Documentary on Ukraine’s Topless FEMEN Who Protest Treatment of Women

By Steve McLean 4/23/14 |

FEMEN demonstrators take to the streets to protest patriarchy and a lack of women's rights in Ukraine.
Pussy Riot has almost become a household name after the group's protests against Russian president Vladimir Putin and the leadership of the Russian Orthodox Church landed them in prison, and demonstrations and outrage in Ukraine over its leadership has led to a return of Cold War era international tension. But another female protest movement, with roots in Ukraine, has also made international headlines and is likely to become even better known through Australian director Kitty Green's documentary, Ukraine Is Not A Brothel.

The 80-minute film (view trailer here: contain nudity) looks at the founding members of FEMEN, attractive young  Ukrainian women who staged topless protests against patriarchal exploitation and the conception that the country is full of prostitutes. It has since branched out to hold demonstrations against dictatorships, religion and other issues, and has launched chapters in other countries. FEMEN is funded by charitable organizations, individual donors and branded merchandise sales.
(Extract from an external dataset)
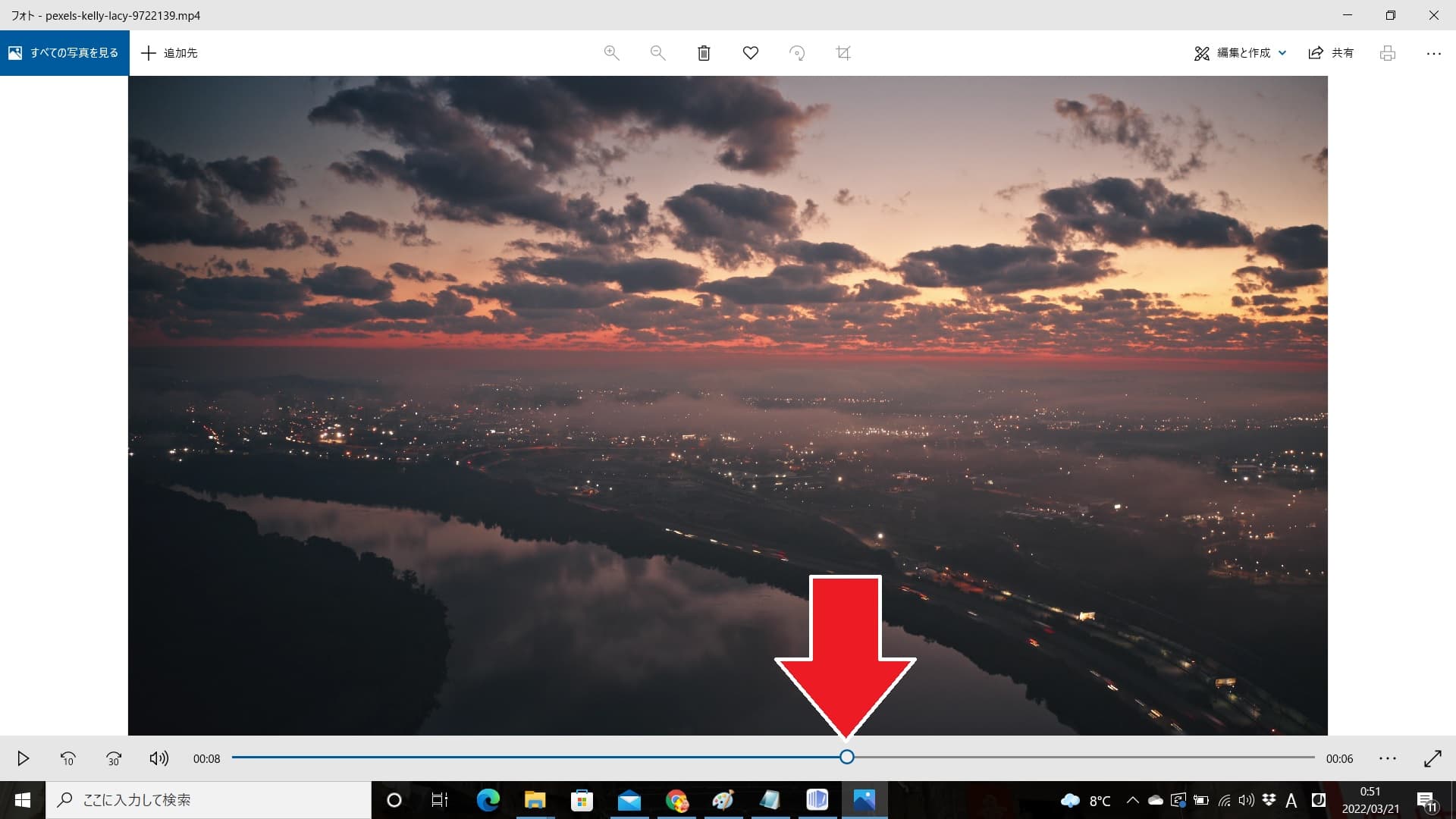Open the 共有 share button

[1331, 53]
Ukraine Is Not A Brothel will be screened in Toronto as part of the Hot Docs Canadian International Documentary Festival at: 9:30 p.m. on April 26 at TIFF Bell Lightbox; 1 p.m. on April 28 at Hart House Theatre; and 12:30 p.m. on April 29.

While the women of FEMEN talk about the importance of feminism in the first part of the film, we find out later on that it was the brainchild of Victor Sviatsky — the self-proclaimed "father of new feminism" who admits that he's a patriarchal figure and a swine who may have started FEMEN as a way to get girls.

It's obviously a paradoxical organization, but the women admit that they may not have been able to create the movement on their own. But their confidence, bravery and knowledge increases as they become more active and travel to spread their messages in other countries. Being roughed up and arrested by police on a regular basis, and briefly being kidnapped in Belarus, emboldens them.

Facing increasing estrangement from her family, a prison sentence and more intense political persecution in Ukraine, however, leads Inna Shevchenko to talk about recreating FEMEN in France without Sviatsky playing such a large leadership role. The documentary ends there, but she's since been granted political asylum in France and has followed through on her plan. Her sister Alexandra has done something similar in Germany and FEMEN has claimed to have members in Canada, Turkey, Belgium, the United States, Brazil, Switzerland, Italy, Bulgaria and Tunisia.

Ukraine Is Not A Brothel may leave the viewer with as many questions as answers, but developments since the completion of the film shows that the movement may have legs and the freedom to become a truly feminist-driven organization. The documentary, however, provides an interesting introduction for those of us who were only peripherally aware of FEMEN and some eye candy for those who may want to watch it for more voyeuristic purposes.

That last statement may be sexist, but one FEMEN member admits in the movie that there are good people who would like to be part of the collective and could probably make it better, but can't because they're not attractive enough. It's another FEMEN paradox.